Este antigo bolicheiro da Vila Rica sente-se lisonjeado pelo novo convite de Os Angüeras para participar do 51º Festival da Barranca, em São Borja. Lembro que já no longínquo ano de 1991 conheci o festival pelas mãos de Nego Mota, Sérgio Jacaré e Emílio Pedroso. Foi uma experiência maravilhosa e fiz inúmeros amigos que mantenho até hoje. No ano passado, atendendo convocação do amigo Emílio, um fotógrafo de mão cheia, aceitei feliz da vida a ida a São Borja depois de tanto tempo envolvido com atividades profissionais. Foi lindo mesmo participar da festa macanuda que foi organizada para comemorar os 50 anos da Barranca. Gostei tanto que fiz um esforço para estar outra vez este ano. O festival é mesmo, como dizia o falecido Jacaré, um “comício de espíritos”.

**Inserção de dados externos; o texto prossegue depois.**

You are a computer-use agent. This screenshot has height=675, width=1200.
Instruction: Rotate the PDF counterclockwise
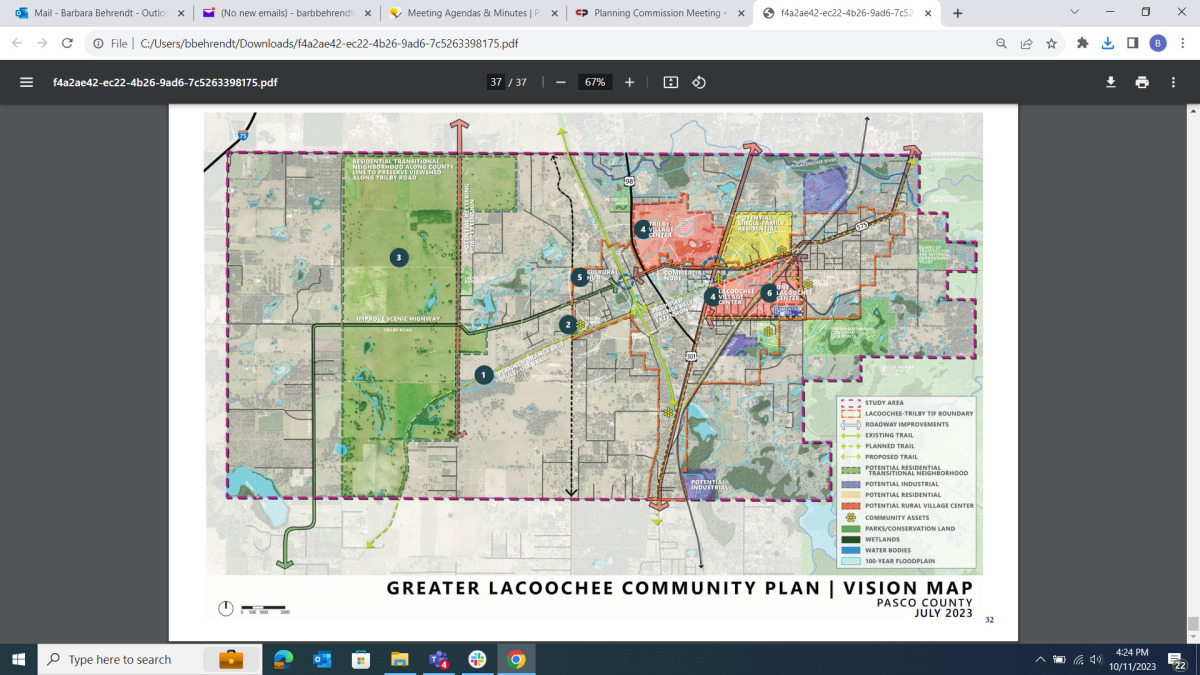pos(698,82)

Um evento desse tipo muda a forma do cidadão encarar a vida. O xiru passa a dar muito mais valor às coisas triviais do cotidiano, valorizar aquele que está do seu lado. Ano passado retornei diferente e neste, certamente, mudo um pouquinho outra vez porque é assim, seremos os mesmos e diferentes. Quero deixar desde já um abraço aos queridos amigos são-borjenses ou não, os músicos, os intérpretes, os organizadores, os cozinheiros, o pessoal do bolicho, incansáveis em receber e tratar bem. Todo mundo se sente à vontade, um privilegiado por tanta hospitalidade. Além de ser muito bonito se conviver uns dias com artistas renomados, verdadeiros mestres, professores para as novas gerações que surgem.

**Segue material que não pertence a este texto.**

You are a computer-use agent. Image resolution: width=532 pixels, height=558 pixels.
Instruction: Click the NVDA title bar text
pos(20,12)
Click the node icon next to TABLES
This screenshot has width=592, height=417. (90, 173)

Obrigado a todos os barranqueiros pelos dias felizes e claros às margens do Uruguai, este velho rio caminhador. Neste domingo, retornamos para casa, por certo cansados de tanto alvoroço, festejos e fuzarca, mas de alma lavada e faceira. Prontos para recomeçar, porque nada para, tudo segue sempre em frente, como essas águas inquietas que vão dar inevitavelmente no mar. Levarei comigo as lembranças de dias tranquilos e felizes, porque juntos fica mais fácil suportar a ausência dos que partiram e fazem tanta falta. Pela estrada, em alguma hora, em algum momento, vou assobiar alguma canção que ficou gravada no coração. Uma que cantamos juntos num fim de madrugada. Voltaremos a trote chasqueiro, com mirada clara e certeira, batendo casco, porque como vaticinou o poeta “é mais feliz aquele barranqueiro que depois da festa tem para quem voltar”.